***** Working data *****

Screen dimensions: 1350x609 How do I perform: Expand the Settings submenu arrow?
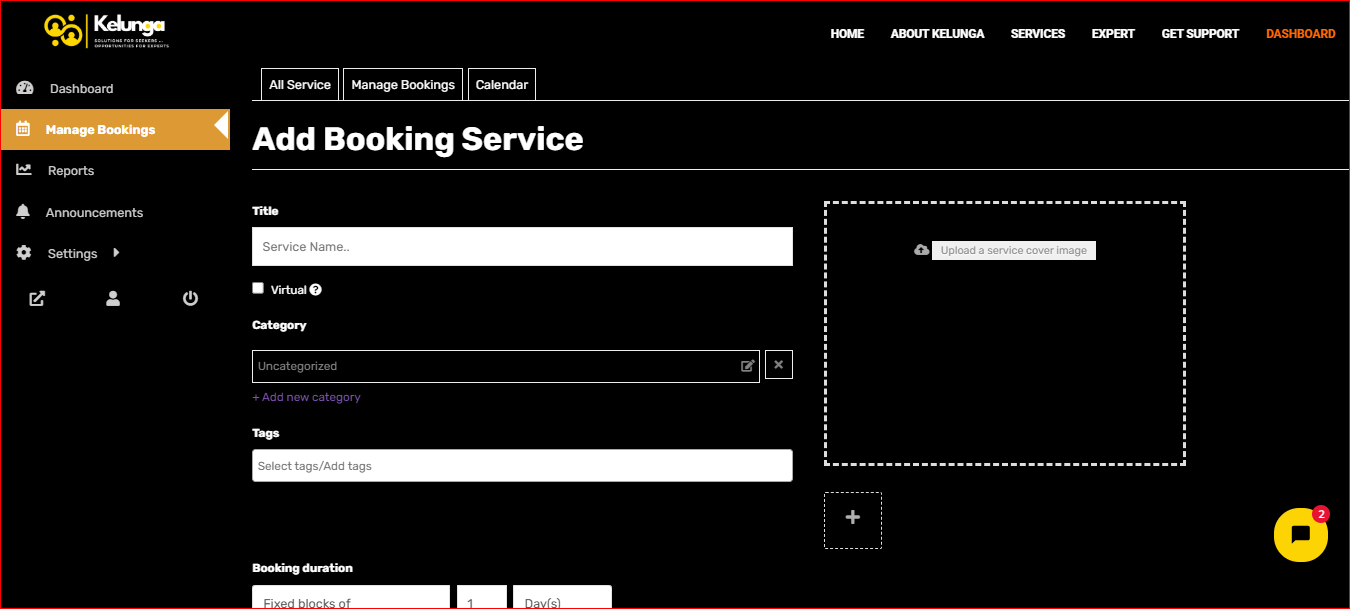point(116,253)
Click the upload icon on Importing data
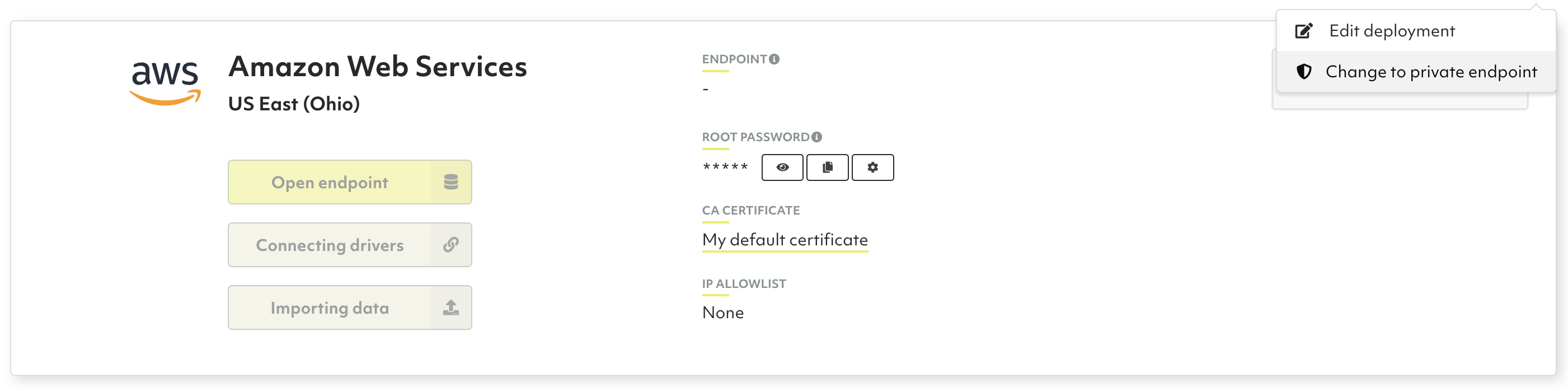The height and width of the screenshot is (391, 1568). (x=450, y=308)
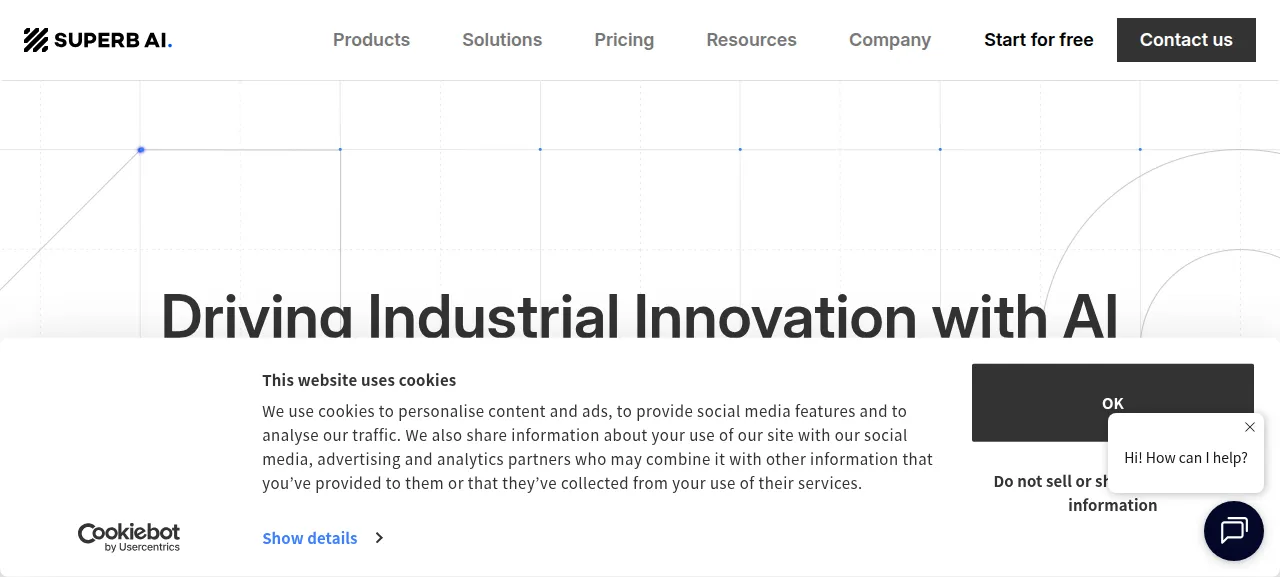Click the 'Driving Industrial Innovation with AI' headline
The width and height of the screenshot is (1280, 577).
[x=639, y=314]
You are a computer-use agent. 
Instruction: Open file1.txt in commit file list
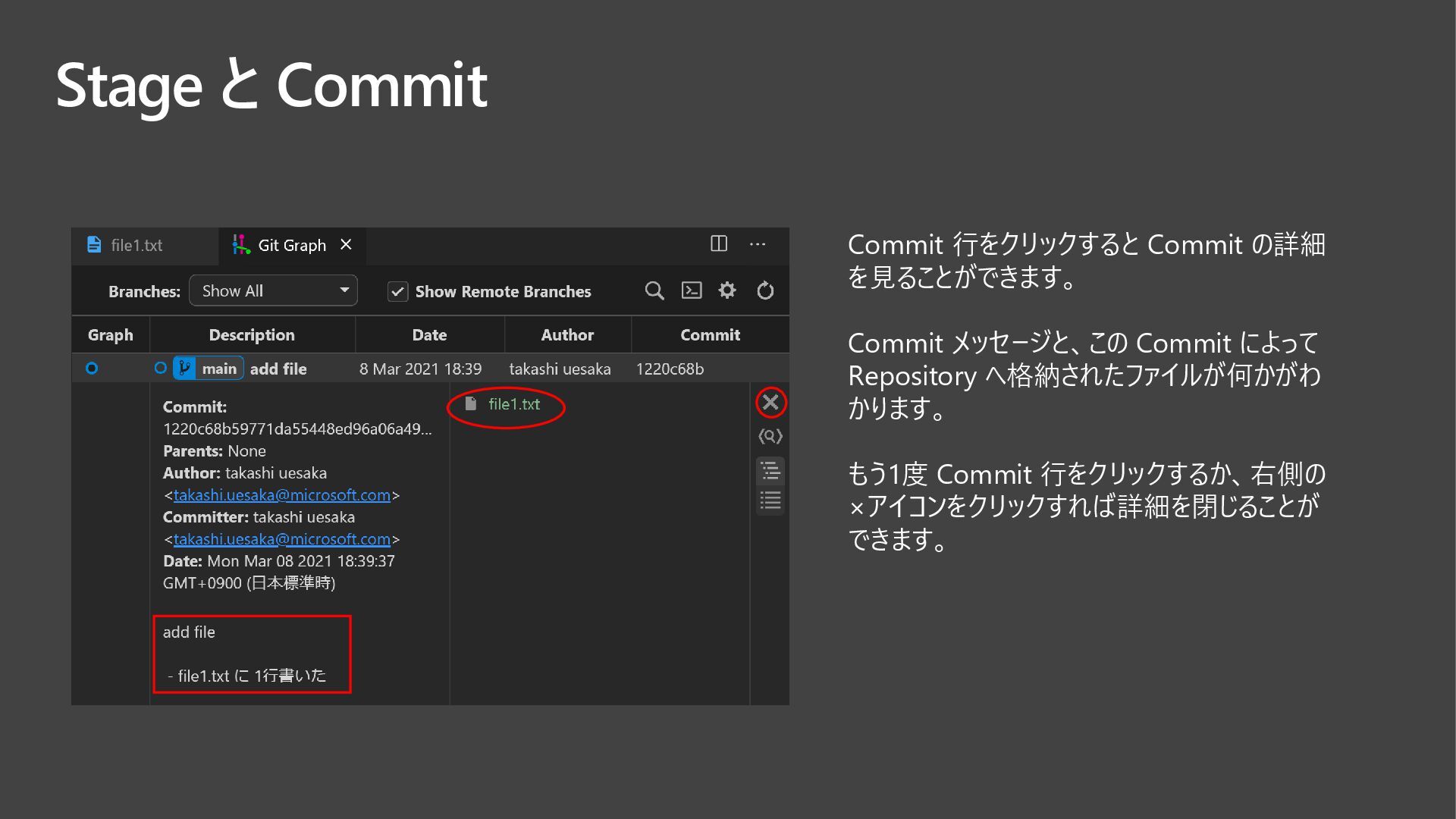513,404
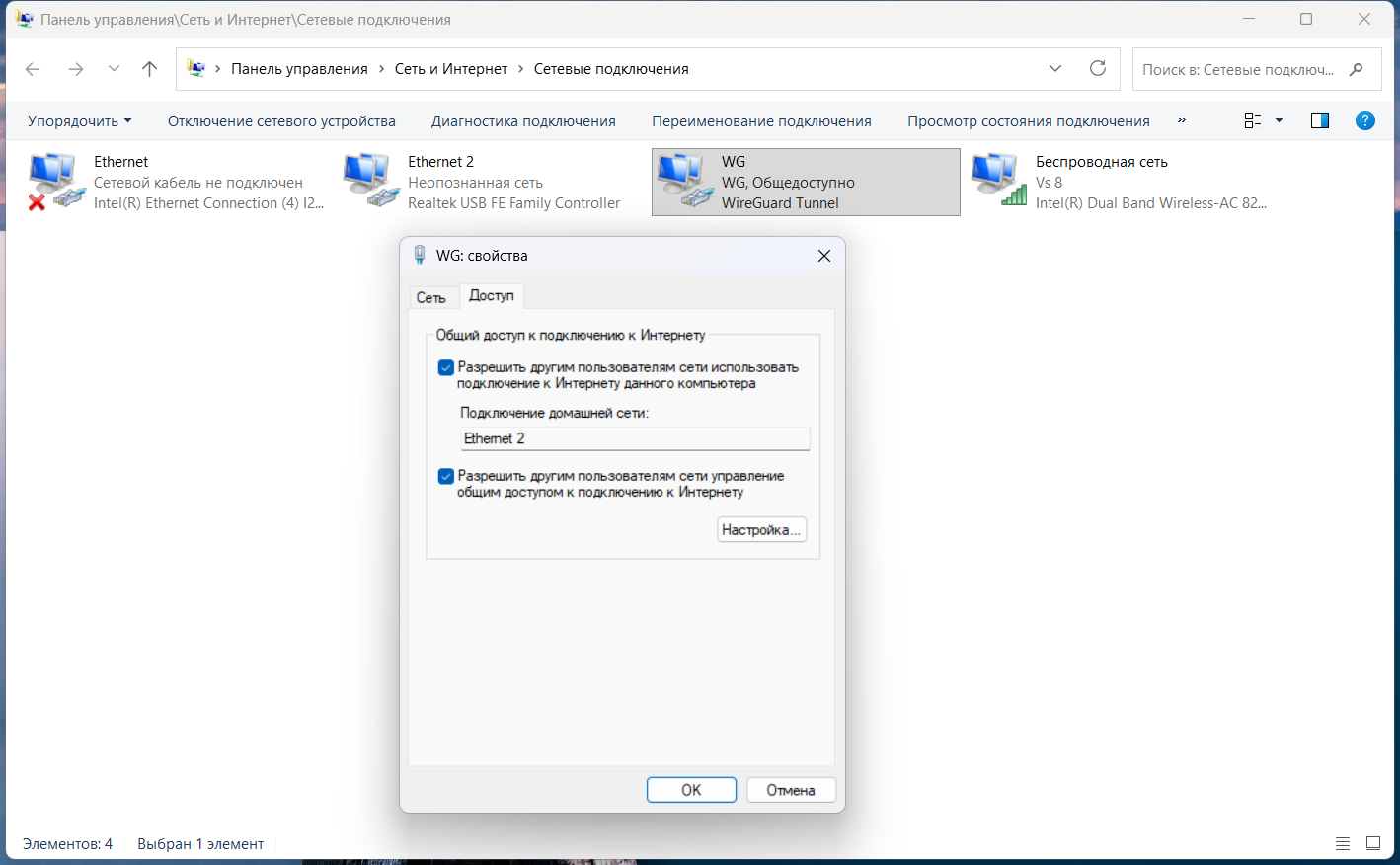Viewport: 1400px width, 865px height.
Task: Open the Настройка... settings button
Action: point(761,530)
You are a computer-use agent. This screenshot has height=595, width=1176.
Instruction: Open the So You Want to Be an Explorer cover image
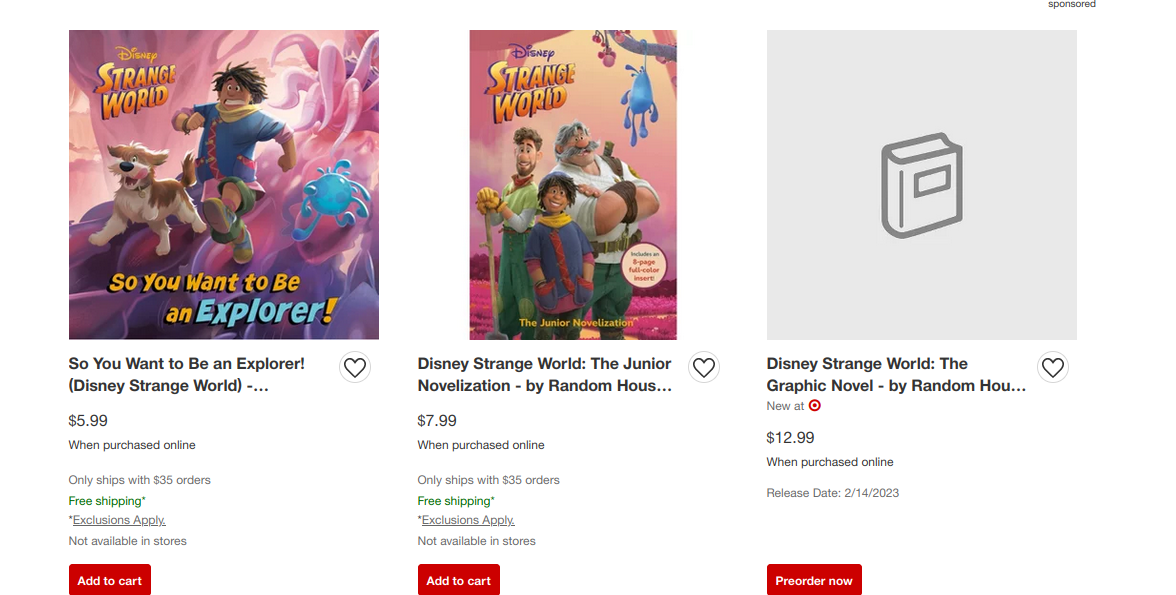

*****

• **Given exercise**
Lay out every line of the records above as a Markdown table with two columns, Row and Text, giving each line its own numbered row and omitting blank lines. Leave the pictures out of the table.

• **Full response**
| Row | Text |
|---|---|
| 1 | Screen dimensions: 1350x609 How do I perform: Expand the Settings submenu arrow? |
| 2 | point(116,253) |
| 3 | Click the upload icon on Importing data |
| 4 | The height and width of the screenshot is (391, 1568). (x=450, y=308) |
| 5 | Click the 'Driving Industrial Innovation with AI' headline |
| 6 | The width and height of the screenshot is (1280, 577). |
| 7 | [x=639, y=314] |
| 8 | You are a computer-use agent.  |
| 9 | Instruction: Open file1.txt in commit file list |
| 10 | 513,404 |
| 11 | Viewport: 1400px width, 865px height. |
| 12 | Task: Open the Настройка... settings button |
| 13 | Action: point(761,530) |
| 14 | You are a computer-use agent. This screenshot has height=595, width=1176. |
| 15 | Instruction: Open the So You Want to Be an Explorer cover image |